Science is done by humans, and humans are human. Seeing as how imperfect humans can be, nothing is really accepted in the scientific community until a WHOLE BUNCH of other humans have nit-picked at it, tried to replicate the results, having reached the same conclusions. The things stated in this article do not come even close to meeting those standards. This is pulp science, fun to talk about and imagine the possibilities, but nothing more (at the moment).

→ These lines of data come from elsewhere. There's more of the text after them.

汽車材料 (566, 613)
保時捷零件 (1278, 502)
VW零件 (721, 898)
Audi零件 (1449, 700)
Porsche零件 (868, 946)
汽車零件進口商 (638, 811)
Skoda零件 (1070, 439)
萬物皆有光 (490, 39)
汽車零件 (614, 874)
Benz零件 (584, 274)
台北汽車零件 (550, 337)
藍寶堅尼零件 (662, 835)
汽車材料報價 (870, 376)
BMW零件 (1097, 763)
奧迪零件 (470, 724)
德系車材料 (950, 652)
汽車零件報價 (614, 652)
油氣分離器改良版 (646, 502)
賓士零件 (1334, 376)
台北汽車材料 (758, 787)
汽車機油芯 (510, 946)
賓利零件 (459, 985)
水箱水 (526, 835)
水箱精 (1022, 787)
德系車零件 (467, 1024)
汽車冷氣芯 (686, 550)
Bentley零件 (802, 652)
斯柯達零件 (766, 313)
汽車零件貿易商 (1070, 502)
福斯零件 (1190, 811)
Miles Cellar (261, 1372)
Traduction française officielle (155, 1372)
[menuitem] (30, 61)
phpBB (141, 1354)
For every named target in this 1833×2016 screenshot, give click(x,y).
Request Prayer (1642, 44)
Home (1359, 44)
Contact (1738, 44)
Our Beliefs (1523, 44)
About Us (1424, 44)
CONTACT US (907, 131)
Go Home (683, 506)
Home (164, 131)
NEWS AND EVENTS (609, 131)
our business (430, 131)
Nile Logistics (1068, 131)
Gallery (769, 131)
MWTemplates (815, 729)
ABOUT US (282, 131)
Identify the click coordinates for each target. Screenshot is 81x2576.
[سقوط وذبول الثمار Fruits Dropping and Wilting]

Besides, they're stating that the nearest Earth-like planet is "only" 13 light-years away. Great! All we have to do now is figure out how to travel at the speed of light! :lol:

By the way, do a google-search of the headline. See if you can find a single reputable news-source.
 
Yeah I agree with you funk but still it's friggen awesome. I mean I feel like it would make sense but we shall see in the future.
 
I think the reason it's not bigger news is that even though there are billions of habitable planets in our relative backyard, the technology doesn't exist to get us to any of them in less than 150,000 years. So, it really doesn't affect us all that much...
 
It's irrelevant to us because we will never be anywhere near to living on in our lifetime. And people seem to forget that Earth still has so many areas and secrets still undiscovered. Maybe we should focus on Earth and what it holds rather than other planets.
 
The distance doesn't make this irrelevant, at all!!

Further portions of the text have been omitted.